▶ [Text passage]:
+===+

I finally did it. I finally made a doctors appointment. About three years ago a pimple of sorts sprung up on my inner forearm. I have known for years that I have the potential for skin cancer. I have many moles on my body. I was told that I should see a dermatologist every couple of years to monitor for any new growth. And that was fifteen years ago. In the past fifteen years I went once to a specialist, once! When this growth developed three years ago I knew it required examination. Yet I did nothing. Only now, when a couple of weeks ago it changed form, did I feel I could no longer delay. Smart? hardly! If my car needed attention would I delay and risk further damage? If my investments were tanking in the stock market would I sit by and watch them sink? If my home was beset with termites would I wait to call the exterminator? Of course not! So then how is it when it comes to the wellbeing of my person, with the stakes even higher, that I can be so cavalier and endlessly put off paying them mind?
This week we read two portions in the Torah, Tazriya and Metzorah. The bulk of the content concerns the laws of a spiritual form of leprosy. It tells us that if a person finds a mark on his body, clothing or home, a discoloration and/or lump, s/he needs to have it seen by the kohen, priest, to determine if s/he, or his/her clothes or his/her home is 'tamay' , ritually impure. If the tzaraat. leprosy, is on his/her body s/he will need to dwelll outside the camp until it heals. If it is in his/her home or clothing, in the worst case, the clothes or home may become unusable. The laws are only relevant in Temple times. And they concern for the most part the kohen who must make the examination. The Torah provides him with the guidelines to determibe puriry or impurity. The laws have no applicability today. The passages are long and full of detail. Its hard to extract a moral from them. Yes, this too is Torah. But that alone does not make the passages interesting or engaging. It's a struggle to find meaning in them.
This year I found a mirror to my irrational behavior in the story of the one beset with tzaraat. The Torah in the early section of the first portion tells us that if a person finds a lump, a growth that appears leporous on his body then "he shall be brought to Aharon the priest or to one of his sons who are priests". Note the Torah uses the term "v'huva", "and he shall be brought". The implication is that the person who has the unusual growth is not like to seek the assessment of the priest of his own volition.
S/he will need to be brought in for examination. Yet in the second of the two readings when we are told of the tzaraat that might be found in the home, the Torah implies the one whose home is infested will come on his own. The verse reads "And he who has the plague will come to the kohen and say 'I see what appears to be a plague in my home'". Here, with regards the plague of the home, their is no expectation that s/he will have to be brought. On the contrary the verse tells us that not only will s/he likely come on his/her own, s/he will make a speech to the kohen announcing his/her circumstances.

+===+

▶ [Stored data]:

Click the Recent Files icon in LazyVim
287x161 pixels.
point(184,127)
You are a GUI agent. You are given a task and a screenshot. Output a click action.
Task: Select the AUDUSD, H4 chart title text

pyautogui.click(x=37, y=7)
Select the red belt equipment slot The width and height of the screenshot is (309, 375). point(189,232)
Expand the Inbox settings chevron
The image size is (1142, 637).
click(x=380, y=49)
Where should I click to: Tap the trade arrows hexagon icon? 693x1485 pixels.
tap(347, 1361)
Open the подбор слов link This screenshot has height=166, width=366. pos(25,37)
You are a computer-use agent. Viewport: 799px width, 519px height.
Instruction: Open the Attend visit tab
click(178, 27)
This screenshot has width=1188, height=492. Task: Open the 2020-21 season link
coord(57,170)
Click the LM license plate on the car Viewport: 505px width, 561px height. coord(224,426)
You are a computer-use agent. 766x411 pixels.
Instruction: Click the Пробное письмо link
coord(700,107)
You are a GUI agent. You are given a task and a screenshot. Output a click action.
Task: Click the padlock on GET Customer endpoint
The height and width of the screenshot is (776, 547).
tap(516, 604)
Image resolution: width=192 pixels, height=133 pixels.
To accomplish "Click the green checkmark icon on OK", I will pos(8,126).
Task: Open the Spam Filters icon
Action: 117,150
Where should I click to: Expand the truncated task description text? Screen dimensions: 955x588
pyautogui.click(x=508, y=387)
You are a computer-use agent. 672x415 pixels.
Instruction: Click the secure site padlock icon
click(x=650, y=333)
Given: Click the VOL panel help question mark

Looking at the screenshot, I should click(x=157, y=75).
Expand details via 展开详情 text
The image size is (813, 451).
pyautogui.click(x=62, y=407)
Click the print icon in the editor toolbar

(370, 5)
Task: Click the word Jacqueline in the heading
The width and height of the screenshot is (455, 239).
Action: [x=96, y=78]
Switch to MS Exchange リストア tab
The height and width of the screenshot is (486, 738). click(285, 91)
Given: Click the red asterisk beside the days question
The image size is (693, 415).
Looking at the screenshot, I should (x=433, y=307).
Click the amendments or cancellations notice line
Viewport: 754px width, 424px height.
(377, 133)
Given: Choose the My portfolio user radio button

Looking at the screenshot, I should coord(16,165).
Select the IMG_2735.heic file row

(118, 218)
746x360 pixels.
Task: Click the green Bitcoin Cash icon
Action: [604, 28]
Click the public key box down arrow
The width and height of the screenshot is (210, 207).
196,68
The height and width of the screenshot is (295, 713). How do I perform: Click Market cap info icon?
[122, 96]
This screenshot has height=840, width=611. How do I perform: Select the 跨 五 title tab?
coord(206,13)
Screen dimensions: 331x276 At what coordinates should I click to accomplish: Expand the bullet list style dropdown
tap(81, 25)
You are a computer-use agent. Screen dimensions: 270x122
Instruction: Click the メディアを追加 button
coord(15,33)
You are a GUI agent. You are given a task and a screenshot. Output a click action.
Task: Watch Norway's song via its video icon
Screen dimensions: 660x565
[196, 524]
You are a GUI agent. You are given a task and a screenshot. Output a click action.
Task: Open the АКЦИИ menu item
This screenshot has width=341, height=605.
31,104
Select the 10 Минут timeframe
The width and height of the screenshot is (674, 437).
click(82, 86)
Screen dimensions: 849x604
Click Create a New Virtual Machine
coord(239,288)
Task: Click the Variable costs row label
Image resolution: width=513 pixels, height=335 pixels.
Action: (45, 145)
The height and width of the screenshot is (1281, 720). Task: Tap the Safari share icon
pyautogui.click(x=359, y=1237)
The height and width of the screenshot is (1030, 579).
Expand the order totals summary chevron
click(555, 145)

+===+

▶ [Tasks to carry out]:
1 > Repeat everything in the essay on Tazriya and Metzorah from "S/he will need to be" down to "announcing his/her circumstances.", word for word.
2 > In the essay on Tazriya and Metzorah, which Hebrew term does the Torah use that means "and he shall be brought"?
3 > Pick up the essay on Tazriya and Metzorah after its last sentence and keep writing it.

▶ [Results of the exercise]:
1 >
S/he will need to be brought in for examination. Yet in the second of the two readings when we are told of the tzaraat that might be found in the home, the Torah implies the one whose home is infested will come on his own. The verse reads "And he who has the plague will come to the kohen and say 'I see what appears to be a plague in my home'". Here, with regards the plague of the home, their is no expectation that s/he will have to be brought. On the contrary the verse tells us that not only will s/he likely come on his/her own, s/he will make a speech to the kohen announcing his/her circumstances.

2 > "V'huva"

3 >
Why? Why does the Torah imply that in the case of a plague of the person s/he will likely avoid examination and yet when it comes to the very same plague but this time found in his/her property the person will come in on his/her own and announce his/her situation?
It is here that I see the mirror to myself, and I might add, to many others who may well be like me. The Torah in these passages is telling us that when we are dealing with a flaw in ourselves we tend to dismisss the urgency of our circumstances. Typically when we have an issue, medically or otherwise, we play it down, ignoring it, hoping it will go away. Only when we cannot put it off any longer do we pay it attention. I was a chaplain for many years. I visited oh so many persons who delayed having their breasts or prostate examined, even when their were clear signs that something was wrong. They simply refused to see the obvious. And in some cases their delay of treatment, ultimately and tragically, cost them their lives. Yet these very same people who found it so difficult to acknowledge a malfunction or growth in their body would be so attentive to a problem with their washing machine, their car, or any of their assets, including their children. If something was amiss in another part of their life they tended to it immediately. Yet when it affected their body they seemed deaf and dumb to the reality.
I wonder why? Why do we deny our physical issues even to our own harm? Why will the one with leprosy of the body avoid the assesment s/he needs yet take initiative to redress the leprosy of his/her home? Why do I fix my car before I fix myself?
I suspect that the answer has to do with shame! Our physical malfunction causes us shame. We are loathe to talk about it. We prefer to delay or even deny rather that have it explored and examined. It's not a rational shame. Shame never is rational. But that does not make the feeling of shame less real. We feel no shame when our car breaks down, or our house has termites. Yet when we sense our colon is not working as it should we feel shame! We are ashamed of our compromised bodies. And that shame, at times, keeps us from pursuing treatment that may make the difference between life and death.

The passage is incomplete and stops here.